Is there a significant difference between Rapidry (the mist, not the top coat) and Drip Dry? Different curing times, yellowing, etc.

I'm almost at the end of a bottle of Rapidry mist and am wondering whether to switch over or buy the same again. Dilemma!


----------



## stephbunny (Dec 6, 2006)

Do you like the rapidry?

I have the drip dry--and although it sorta works, I'm not sure I see the difference between the OPI brand and the Revlon brand I use to have from the drugstore.


----------



## MiCHiE (Dec 6, 2006)

I would stick with the mist. As a nail tech, personally I'm not a fan of drops. I haven't used OPI's, but I have experience with Essie's and Qtica's.
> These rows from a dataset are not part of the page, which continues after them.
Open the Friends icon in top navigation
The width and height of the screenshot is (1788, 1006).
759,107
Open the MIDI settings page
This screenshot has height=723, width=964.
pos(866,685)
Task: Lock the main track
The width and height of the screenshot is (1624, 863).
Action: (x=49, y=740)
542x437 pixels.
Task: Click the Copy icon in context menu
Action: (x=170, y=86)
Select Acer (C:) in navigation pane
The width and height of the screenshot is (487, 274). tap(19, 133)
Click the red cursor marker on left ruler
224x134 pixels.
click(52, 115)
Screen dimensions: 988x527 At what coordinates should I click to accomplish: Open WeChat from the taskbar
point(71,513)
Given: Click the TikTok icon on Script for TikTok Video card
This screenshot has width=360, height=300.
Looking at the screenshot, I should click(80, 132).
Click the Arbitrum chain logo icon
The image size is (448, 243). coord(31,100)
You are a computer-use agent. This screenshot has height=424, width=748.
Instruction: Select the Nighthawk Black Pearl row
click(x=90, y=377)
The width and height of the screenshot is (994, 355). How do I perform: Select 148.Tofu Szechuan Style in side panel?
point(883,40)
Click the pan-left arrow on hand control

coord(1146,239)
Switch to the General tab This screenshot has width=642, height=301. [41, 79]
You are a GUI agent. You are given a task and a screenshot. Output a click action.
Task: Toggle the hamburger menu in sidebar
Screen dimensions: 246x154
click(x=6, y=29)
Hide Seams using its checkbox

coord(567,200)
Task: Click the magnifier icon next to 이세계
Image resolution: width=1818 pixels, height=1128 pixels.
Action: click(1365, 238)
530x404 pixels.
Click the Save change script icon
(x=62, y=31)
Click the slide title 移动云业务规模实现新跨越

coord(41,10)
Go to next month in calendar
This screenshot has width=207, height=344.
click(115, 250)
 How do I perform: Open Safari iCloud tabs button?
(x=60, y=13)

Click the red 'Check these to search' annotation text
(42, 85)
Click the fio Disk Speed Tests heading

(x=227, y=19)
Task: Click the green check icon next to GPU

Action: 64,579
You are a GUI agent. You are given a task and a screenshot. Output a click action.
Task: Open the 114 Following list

I find that you have to be more careful with the application to avoid discoloration and setting problems with the polish. If you apply the drops too soon, you'll ruin the manicure. So, waiting that minute or so that they ask you is key. If you're doing your own nails, the mist is probably easier for you, anyway.


----------



## deathcabber (Jan 3, 2007)

I have never tried RapidDry but Drip Dry are nice....personally though I use Seche Vite topcoat because it dries so fast on its own. Im such a klutz so it really helps to have something dry in like a minute flat


----------